The United States of America Dollar powered to an 11-month high in the currency market,on Thursday, June 21, maintaining pressure on inflation and on countries and firms that have gorged themselves on dollar-denominated debt in recent years.

The dollar’s latest spurt softened safe-havens such as the yen, with the dollar adding 0.31 percent to 110.71 yen JPY=.

It added 0.45 percent against a basket of currencies to 95.484 .DXY, hitting an 11-month top and sending the euro EUR= down to a three-week low of $1.1500.

“The reaction of the dollar has been very interesting this week,” said State Street Global Markets head of macro strategy Michael Metcalfe.

“In previous periods this year fears of a trade war have been dollar negative, but that has been different this week in the sense that we have had this potential escalation in the trade war and it has rallied.”

The mere absence of new threats from U.S President Donald Trump on tariffs was nevertheless enough to keep hopes alive that all the bluster was a ploy which would stop short of an outright trade war.

Markets had also been encouraged by the People’s Bank of China’s move to set firm fixings for its yuan, along with the addition of extra liquidity.

There was also much speculation the central bank would cut bank reserve requirements, thus boosting lending power in the economy.

On Wall Street on Wednesday, resilience in tech stocks helped the Nasdaq to an all-time high, though the moves were modest. While the Dow Jones .DJI fell 0.17 percent, the S&P 500 .SPX gained 0.17 percent and the Nasdaq .IXIC 0.72 percent.

Sterling GBP=D4 was at seven-month low of $1.3116 meanwhile, having made only a fleeting bounce after Prime Minister Theresa May won another crucial Brexit vote in parliament,Reuters reports.

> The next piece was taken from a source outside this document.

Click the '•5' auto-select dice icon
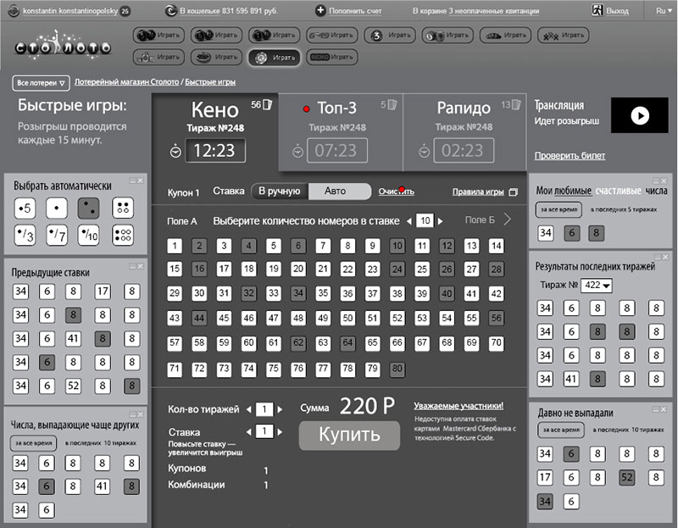Screen dimensions: 678x528 (x=25, y=208)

The Bank of England holds a policy meeting later in the session but not a single analyst polled by Reuters expects a rate hike and some are getting cold feet about a rise in August given recent soft economic data.

While the European Central Bank has signaled an end to bond-buying it also pledged to keep rates low past next summer, while the Bank of Japan shows no sign of winding back its stimulus.